This information is revealed in three ways simultaneously. Bernard learns it from Martin, with whom he tussles at a glamorous sex party attended by their mutual target Liam. (Shades of Eyes Wide Shut: I loved Dolores’s quip, entering the party, that the human world was more like Westworld than she expected.) Maeve learns it when she barges in on the Yakuza, finding Musashi in charge. And William — half-deranged and perpetually drunk, never sure if what he’s seeing is real or fake, like Marion Cotillard in Inception — learns it when he chats with Charlotte, who summarily blows his mind before having him committed. It’s this last one that’s the most shocking, for us and for the character in question. Deemed unfit to run Delos, his duties will now fall to the second in command — Charlotte, which is to say, Dolores. This relationship keeps getting more complex.

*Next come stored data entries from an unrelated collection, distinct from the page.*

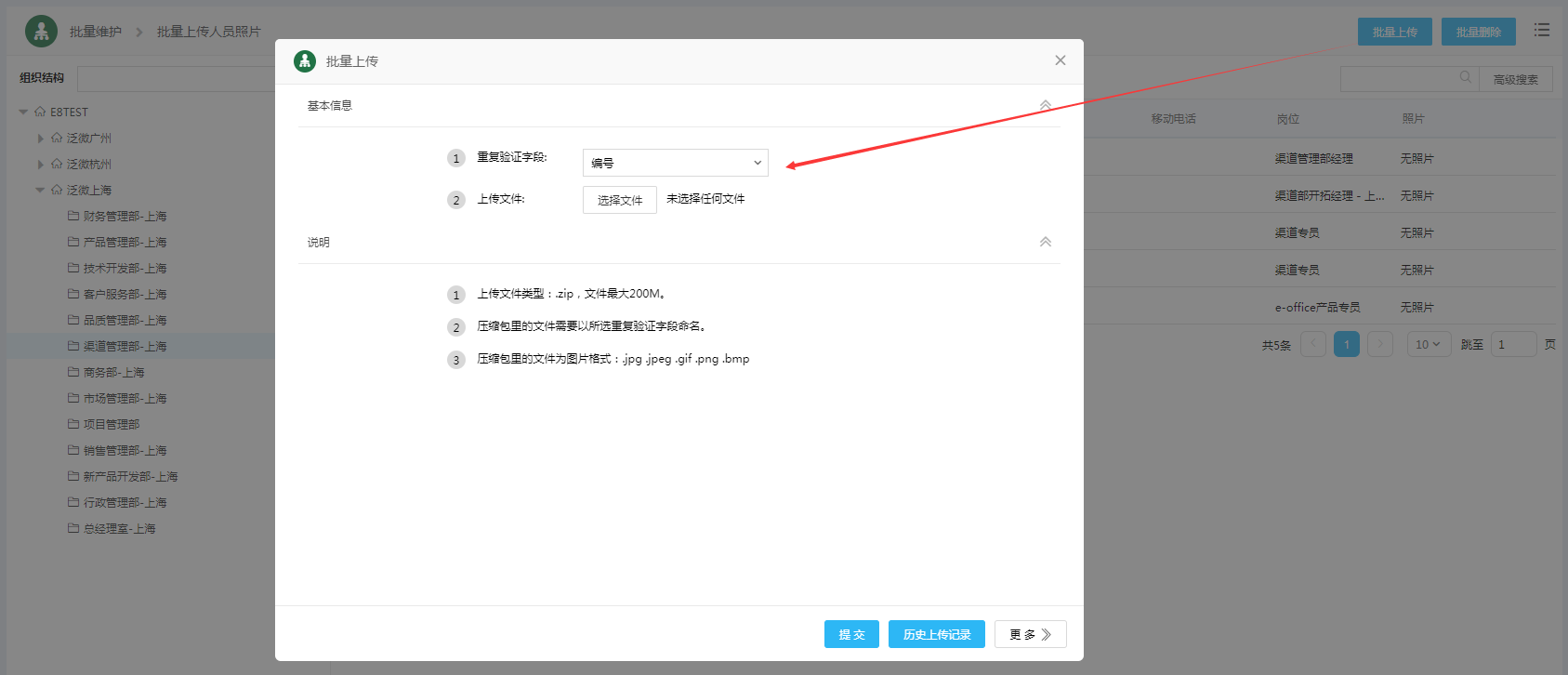Click 批量删除 button in the top bar
The width and height of the screenshot is (1568, 675).
[x=1478, y=32]
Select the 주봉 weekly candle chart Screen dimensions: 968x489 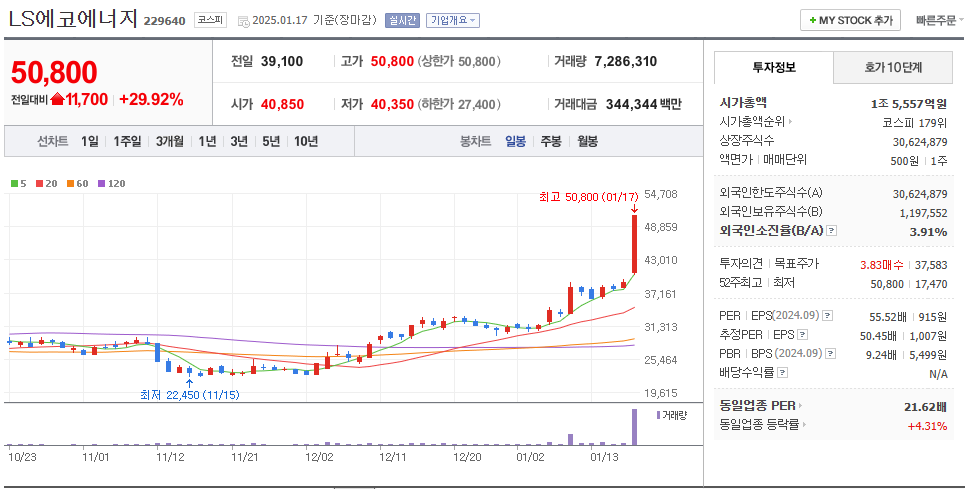(551, 141)
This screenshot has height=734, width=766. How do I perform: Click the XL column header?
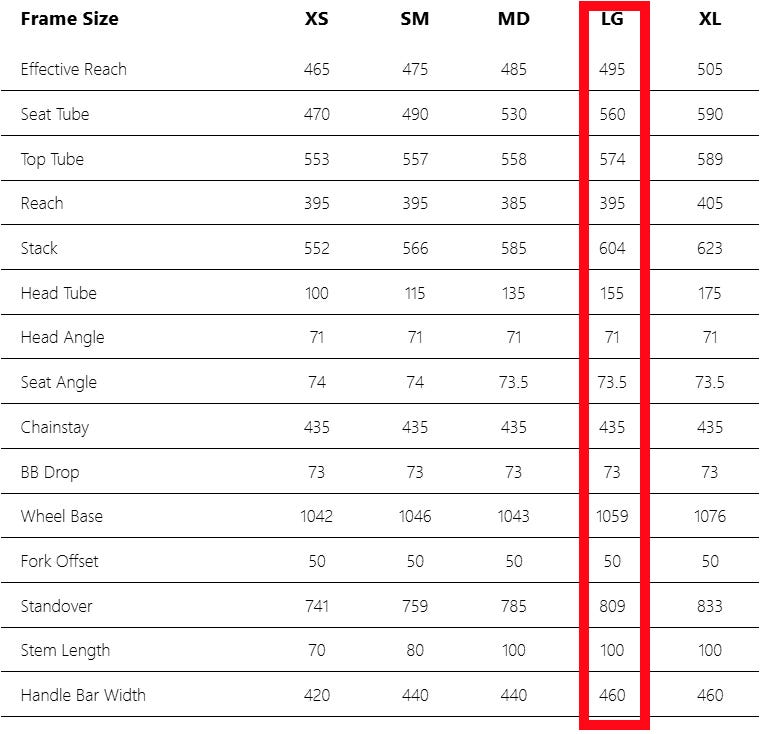709,19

These revelations are stunning, not least because the timing was so unexpected. The long-term implications are even more fascinating: Bernard wrongly assumed that Liam had been replaced with a host, but he’s right to suspect that any human could be one. If Dolores is able to replicate herself indefinitely, how can we trust that anyone in the real world is in fact real? Of course, whether a character’s a host or a human is a question Westworld has posed repeatedly since the beginning of the series. But out of the park, as Dolores roams future Los Angeles on a mission, the possibilities are endless. It’s a terrific twist on an old gimmick, and I suspect it will be used to great effect as this season continues. (Share your theories about who could be another Dolores in the comments.)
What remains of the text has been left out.